* [Work item]
Give back exactly the lines of the material below that start at the line containing "Click the verified" and end at the line containing "Click the Learn", and no others.

-- Opening Marker --

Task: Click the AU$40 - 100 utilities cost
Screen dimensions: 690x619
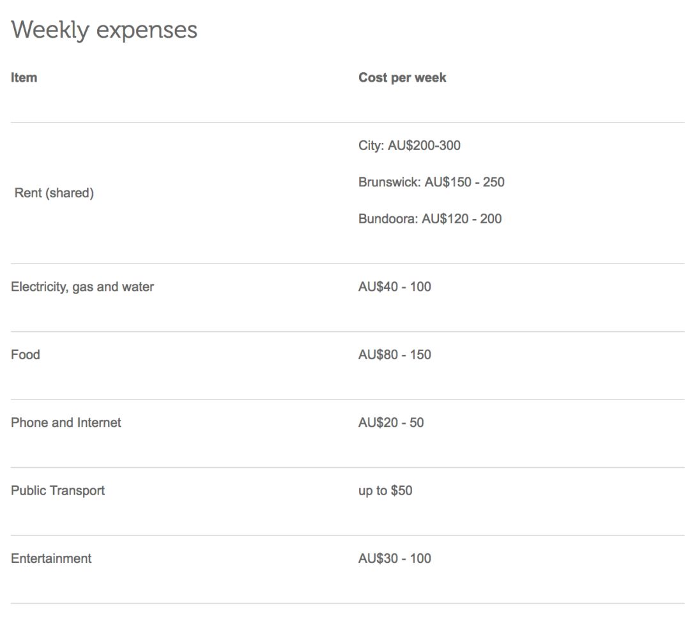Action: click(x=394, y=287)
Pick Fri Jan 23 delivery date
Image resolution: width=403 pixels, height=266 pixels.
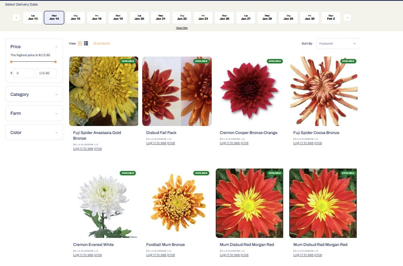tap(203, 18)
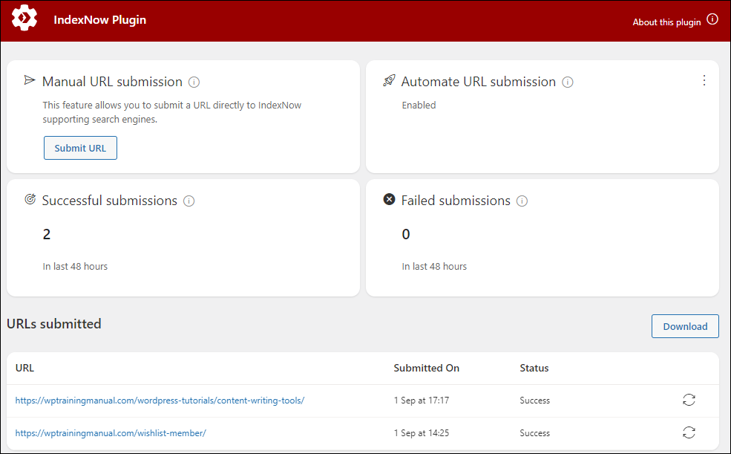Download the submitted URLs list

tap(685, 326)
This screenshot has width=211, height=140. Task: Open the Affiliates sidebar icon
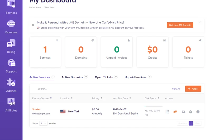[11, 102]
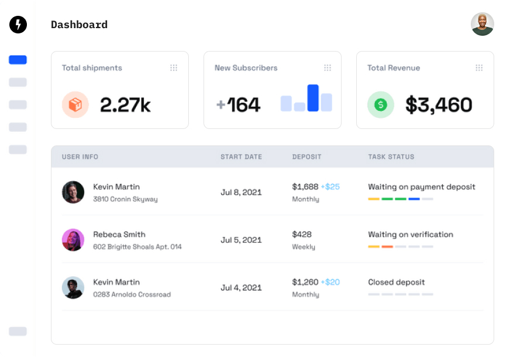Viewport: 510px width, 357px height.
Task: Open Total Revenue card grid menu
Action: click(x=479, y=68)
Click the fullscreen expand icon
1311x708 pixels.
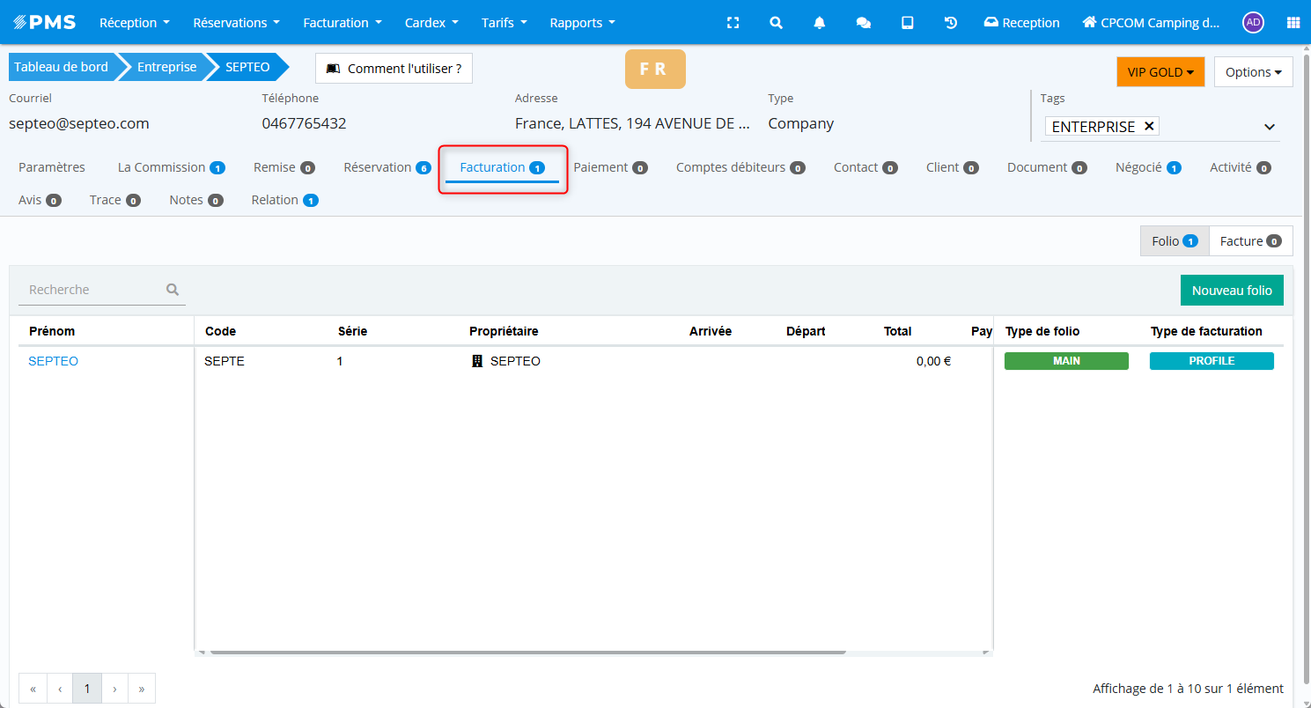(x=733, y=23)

-- Closing Marker --
-- Opening Marker --

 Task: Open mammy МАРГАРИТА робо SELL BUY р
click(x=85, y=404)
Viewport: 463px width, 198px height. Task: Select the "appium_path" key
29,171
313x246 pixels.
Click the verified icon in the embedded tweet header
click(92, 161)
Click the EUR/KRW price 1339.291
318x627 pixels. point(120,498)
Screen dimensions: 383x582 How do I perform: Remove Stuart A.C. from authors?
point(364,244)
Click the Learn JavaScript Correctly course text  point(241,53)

-- Closing Marker --
-- Opening Marker --

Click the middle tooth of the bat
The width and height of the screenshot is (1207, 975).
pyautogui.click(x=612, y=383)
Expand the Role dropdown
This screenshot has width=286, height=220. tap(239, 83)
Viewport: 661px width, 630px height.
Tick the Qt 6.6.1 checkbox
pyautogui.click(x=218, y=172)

-- Closing Marker --

* [Solution for this problem]
Click the verified icon in the embedded tweet header
click(92, 161)
Click the EUR/KRW price 1339.291
318x627 pixels. point(120,498)
Screen dimensions: 383x582 How do I perform: Remove Stuart A.C. from authors?
point(364,244)
Click the Learn JavaScript Correctly course text  point(241,53)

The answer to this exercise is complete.